Department of Endocrinology, Sun Yat-sen Memorial Hospital of Sun Yat-sen University, Guangzhou, China.
Front Med (Lausanne). 2025 Jul 1;12:1562277. doi: 10.3389/fmed.2025.1562277. eCollection 2025.
Mild thyroid peroxidase (TPO) deficiency is an extremely rare autosomal recessive genetic disorder, with fewer than 10 cases reported globally. This condition is often misdiagnosed as primary hypothyroidism. We report a family with mild and complete TPO deficiency due to gene mutations, including a novel mutation (p.R584W; c.1750 T > G). The literature was reviewed to provide references for early clinical diagnosis and treatment. The proband was a 27-year-old man with a 20-year history of goiter and abnormal thyroid function. Thyroid function tests showed decreased thyroxine and free thyroxine levels, increased triiodothyronine and free triiodothyronine levels, elevated FT3/FT4 ratios, normal thyroid stimulating hormone levels, and elevated thyroglobulin levels. Ultrasound highlighted goiter with multiple nodules. Previous treatment with levothyroxine (L-T4) showed no improvement in goiter nor thyroid function, leading to discontinuation. Genetic sequencing revealed a heterozygous gene mutation (p.R584W; c.1750 T > G), predicted to be harmful by software including REVEL, PolyPhen2, and MutationTaster (REVEL score: 0.959). The proband's brother carried the same mutation albeit with different clinical manifestations, diagnosed as complete TPO deficiency. Moreover, the clinical characteristics and gene mutations of the nine previously reported cases of mild TPO deficiency were reviewed and summarized. Hence, this study reported a family with mild and complete TPO deficiency due to gene mutations, and the literature was reviewed to enhance clinicians' understanding of the disease. Gene mutations aid in diagnosis. This is the first study to report the p.R584W; c.1750 T > G gene mutation, enriching the gene pool for this rare disease. The efficacy of L-T4 treatment for mild TPO deficiency requires further observation and research.

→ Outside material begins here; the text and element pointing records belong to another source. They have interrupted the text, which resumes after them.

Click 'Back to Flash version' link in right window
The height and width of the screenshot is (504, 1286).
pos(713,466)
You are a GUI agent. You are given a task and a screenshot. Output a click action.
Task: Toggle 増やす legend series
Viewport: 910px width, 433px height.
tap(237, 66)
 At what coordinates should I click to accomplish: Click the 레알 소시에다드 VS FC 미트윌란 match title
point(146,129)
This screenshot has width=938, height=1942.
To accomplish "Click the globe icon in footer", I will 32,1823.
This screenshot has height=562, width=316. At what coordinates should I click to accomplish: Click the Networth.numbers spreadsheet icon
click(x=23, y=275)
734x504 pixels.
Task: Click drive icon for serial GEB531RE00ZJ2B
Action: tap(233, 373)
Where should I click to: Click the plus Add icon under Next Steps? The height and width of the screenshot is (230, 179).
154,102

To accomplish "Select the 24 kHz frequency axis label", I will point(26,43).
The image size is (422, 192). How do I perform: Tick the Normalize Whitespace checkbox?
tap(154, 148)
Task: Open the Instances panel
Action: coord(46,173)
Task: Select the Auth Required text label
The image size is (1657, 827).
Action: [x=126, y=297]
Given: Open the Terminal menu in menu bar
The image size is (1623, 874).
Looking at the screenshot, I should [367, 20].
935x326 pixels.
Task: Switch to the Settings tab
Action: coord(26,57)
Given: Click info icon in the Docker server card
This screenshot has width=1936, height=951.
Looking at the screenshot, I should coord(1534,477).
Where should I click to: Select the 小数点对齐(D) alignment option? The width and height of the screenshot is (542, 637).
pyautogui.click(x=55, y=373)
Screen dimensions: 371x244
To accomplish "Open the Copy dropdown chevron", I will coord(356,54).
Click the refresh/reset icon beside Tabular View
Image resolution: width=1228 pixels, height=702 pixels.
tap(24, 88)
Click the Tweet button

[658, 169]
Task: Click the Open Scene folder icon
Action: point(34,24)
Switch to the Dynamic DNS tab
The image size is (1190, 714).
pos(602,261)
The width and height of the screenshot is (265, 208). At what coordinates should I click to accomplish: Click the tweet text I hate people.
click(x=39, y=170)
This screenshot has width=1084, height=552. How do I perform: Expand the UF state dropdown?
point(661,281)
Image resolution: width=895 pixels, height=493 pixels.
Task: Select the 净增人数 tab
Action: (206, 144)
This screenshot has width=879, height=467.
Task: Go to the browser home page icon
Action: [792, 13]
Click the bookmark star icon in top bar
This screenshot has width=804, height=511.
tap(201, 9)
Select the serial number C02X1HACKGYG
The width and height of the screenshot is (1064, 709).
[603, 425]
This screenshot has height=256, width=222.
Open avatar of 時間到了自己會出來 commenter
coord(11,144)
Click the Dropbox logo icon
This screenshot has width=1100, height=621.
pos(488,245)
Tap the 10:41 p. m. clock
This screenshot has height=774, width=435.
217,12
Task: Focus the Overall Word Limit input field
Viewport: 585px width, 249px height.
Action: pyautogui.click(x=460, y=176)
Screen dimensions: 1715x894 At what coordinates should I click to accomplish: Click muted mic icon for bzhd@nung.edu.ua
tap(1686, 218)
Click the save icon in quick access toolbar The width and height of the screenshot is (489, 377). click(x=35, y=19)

轻度甲状腺过氧化物酶(TPO)缺乏症是一种极其罕见的常染色体隐性遗传病,全球报告的病例不足10例。这种疾病常被误诊为原发性甲状腺功能减退症。我们报告了一个因基因突变导致轻度和完全性TPO缺乏的家系,包括一个新的突变(p.R584W;c.1750 T>G)。对相关文献进行了综述,为早期临床诊断和治疗提供参考。先证者是一名27岁男性,有20年甲状腺肿和甲状腺功能异常病史。甲状腺功能检查显示甲状腺素和游离甲状腺素水平降低,三碘甲状腺原氨酸和游离三碘甲状腺原氨酸水平升高,FT3/FT4比值升高,促甲状腺激素水平正常,甲状腺球蛋白水平升高。超声检查显示甲状腺肿伴多个结节。先前使用左甲状腺素(L-T4)治疗对甲状腺肿和甲状腺功能均无改善,遂停药。基因测序发现一个杂合基因突变(p.R584W;c.1750 T>G),包括REVEL、PolyPhen2和MutationTaster在内的软件预测该突变有害(REVEL评分:0.959)。先证者的哥哥携带相同突变,临床表现不同,被诊断为完全性TPO缺乏症。此外,对先前报道的9例轻度TPO缺乏症病例的临床特征和基因突变进行了回顾和总结。因此,本研究报告了一个因基因突变导致轻度和完全性TPO缺乏的家系,并对相关文献进行了综述,以提高临床医生对该疾病的认识。基因突变有助于诊断。这是首次报道p.R584W;c.1750 T>G基因突变的研究,丰富了这种罕见疾病的基因库。L-T4治疗轻度TPO缺乏症的疗效需要进一步观察和研究。